Action Rénovation Enr.

A/S M. Roger Dumais

2186, St-Albert

Jonquière, Québec

M. Dumais,

À votre demande, nous vous transmettons l'information concernant la décontamination de votre bâtisse.

Lors de la contamination au 2166, St-Albert Jonquière pour la Compagnie Action Rénovation, il est évident que la propagation des bactéries et des contaminants peuvent avoir pris naissance ailleurs que par le vice de fondation que nous avions estimé possible. Il serait même plus à propos que cette même contamination ait pu s'infiltrer par les fenêtres du sous-sol du côté droit de la maison, car ceux-ci étant avec des margelles de bois, ce qui aide à la formation de bactéries et les placent à un endroit très vulnérable et de plus, près des barils entreposés à l'arrière.

...

                                                                         André Massé

                                                                         Directeur général

[34]     Malgré cette correction quant à la nature des travaux, l'intimée a continué de prétendre qu'il s'agissait d'une dépense de nature personnelle.

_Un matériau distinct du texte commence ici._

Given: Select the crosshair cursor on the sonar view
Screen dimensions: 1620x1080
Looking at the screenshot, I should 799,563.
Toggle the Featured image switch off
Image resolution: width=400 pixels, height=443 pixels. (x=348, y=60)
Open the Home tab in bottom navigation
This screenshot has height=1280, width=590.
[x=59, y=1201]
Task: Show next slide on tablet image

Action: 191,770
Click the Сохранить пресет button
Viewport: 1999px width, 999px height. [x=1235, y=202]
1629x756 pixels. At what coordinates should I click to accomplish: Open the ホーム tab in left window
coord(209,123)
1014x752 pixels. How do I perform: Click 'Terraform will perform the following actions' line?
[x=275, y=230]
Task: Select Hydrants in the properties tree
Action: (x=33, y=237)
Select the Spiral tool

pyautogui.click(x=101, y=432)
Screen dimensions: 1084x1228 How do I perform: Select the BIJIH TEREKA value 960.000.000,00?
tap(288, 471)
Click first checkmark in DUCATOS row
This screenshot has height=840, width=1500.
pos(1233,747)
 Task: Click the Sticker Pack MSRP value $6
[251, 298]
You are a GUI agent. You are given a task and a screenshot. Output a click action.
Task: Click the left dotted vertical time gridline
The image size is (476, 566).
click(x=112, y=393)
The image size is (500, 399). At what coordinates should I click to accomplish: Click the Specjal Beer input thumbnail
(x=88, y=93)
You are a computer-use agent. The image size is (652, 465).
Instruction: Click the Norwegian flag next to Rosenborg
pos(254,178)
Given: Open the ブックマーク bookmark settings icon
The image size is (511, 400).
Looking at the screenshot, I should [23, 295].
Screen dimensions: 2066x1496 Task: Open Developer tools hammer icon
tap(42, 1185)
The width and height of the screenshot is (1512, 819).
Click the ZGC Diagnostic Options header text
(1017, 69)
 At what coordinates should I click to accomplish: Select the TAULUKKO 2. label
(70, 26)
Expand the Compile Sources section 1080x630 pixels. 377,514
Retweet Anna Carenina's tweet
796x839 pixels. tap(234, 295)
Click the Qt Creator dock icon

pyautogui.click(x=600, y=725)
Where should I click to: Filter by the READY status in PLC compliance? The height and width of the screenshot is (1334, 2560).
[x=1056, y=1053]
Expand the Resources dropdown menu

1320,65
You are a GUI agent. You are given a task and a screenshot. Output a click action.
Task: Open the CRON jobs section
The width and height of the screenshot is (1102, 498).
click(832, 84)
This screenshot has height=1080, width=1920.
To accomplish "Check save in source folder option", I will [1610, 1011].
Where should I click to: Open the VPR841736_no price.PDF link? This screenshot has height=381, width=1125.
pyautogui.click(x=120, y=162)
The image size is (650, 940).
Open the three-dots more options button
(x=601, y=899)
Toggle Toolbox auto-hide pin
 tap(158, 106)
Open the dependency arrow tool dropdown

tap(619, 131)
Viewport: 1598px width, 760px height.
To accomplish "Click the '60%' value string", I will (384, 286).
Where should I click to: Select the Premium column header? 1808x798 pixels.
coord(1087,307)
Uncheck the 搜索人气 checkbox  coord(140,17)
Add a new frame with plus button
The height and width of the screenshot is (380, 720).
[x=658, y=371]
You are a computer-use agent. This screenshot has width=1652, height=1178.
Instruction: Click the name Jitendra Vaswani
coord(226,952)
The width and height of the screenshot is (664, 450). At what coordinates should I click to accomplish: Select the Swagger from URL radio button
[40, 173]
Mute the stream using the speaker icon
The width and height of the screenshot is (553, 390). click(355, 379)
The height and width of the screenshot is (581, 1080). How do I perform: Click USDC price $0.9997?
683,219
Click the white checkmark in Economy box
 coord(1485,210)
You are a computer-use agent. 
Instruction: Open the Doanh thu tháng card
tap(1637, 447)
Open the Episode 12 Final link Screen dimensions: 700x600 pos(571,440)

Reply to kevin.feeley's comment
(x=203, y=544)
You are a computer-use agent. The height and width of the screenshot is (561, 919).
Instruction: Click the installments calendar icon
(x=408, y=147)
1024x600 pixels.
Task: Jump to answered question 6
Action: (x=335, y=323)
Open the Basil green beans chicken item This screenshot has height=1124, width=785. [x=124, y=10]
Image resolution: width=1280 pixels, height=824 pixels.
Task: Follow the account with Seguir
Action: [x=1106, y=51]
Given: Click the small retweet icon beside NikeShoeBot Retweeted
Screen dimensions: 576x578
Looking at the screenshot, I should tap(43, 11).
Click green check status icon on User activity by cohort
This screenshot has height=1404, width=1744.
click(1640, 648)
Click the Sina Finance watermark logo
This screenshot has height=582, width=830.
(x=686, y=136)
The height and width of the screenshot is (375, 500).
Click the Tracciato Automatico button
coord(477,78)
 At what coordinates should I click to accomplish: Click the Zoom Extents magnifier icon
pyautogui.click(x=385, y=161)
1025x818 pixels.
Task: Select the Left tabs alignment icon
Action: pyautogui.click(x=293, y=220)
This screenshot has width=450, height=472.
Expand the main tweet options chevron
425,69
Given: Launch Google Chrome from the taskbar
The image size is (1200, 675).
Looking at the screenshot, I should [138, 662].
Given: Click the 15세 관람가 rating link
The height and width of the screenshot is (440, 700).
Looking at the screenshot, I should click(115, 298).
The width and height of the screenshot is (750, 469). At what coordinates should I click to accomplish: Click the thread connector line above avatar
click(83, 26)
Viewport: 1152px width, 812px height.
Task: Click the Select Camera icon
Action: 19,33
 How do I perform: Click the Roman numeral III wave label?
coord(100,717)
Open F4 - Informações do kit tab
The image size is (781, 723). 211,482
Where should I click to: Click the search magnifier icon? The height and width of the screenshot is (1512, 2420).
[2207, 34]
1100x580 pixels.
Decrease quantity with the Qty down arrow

[35]     La prépondérance de la preuve a établi que les travaux avaient dû être effectués à la suite d'une infiltration de liquide polluant et contaminant remisé dans un baril de récupération et utilisé dans le cadre des opérations de l'entreprise de l'appelant. Cette même prépondérance de la preuve a établi un lien de cause à effet [ causa-causam ] entre le remisage des matières contaminantes, sa fuite et le dommage qui a nécessité des réparations.

[36]     Le coût des réparations est conséquent aux dommages causés involontairement dans le cadre des opérations ou des activités commerciales de l'entreprise de l'appelant. S'agit-il pour autant d'une dépense pouvant être qualifiée de faite dans le but de gagner des revenus ?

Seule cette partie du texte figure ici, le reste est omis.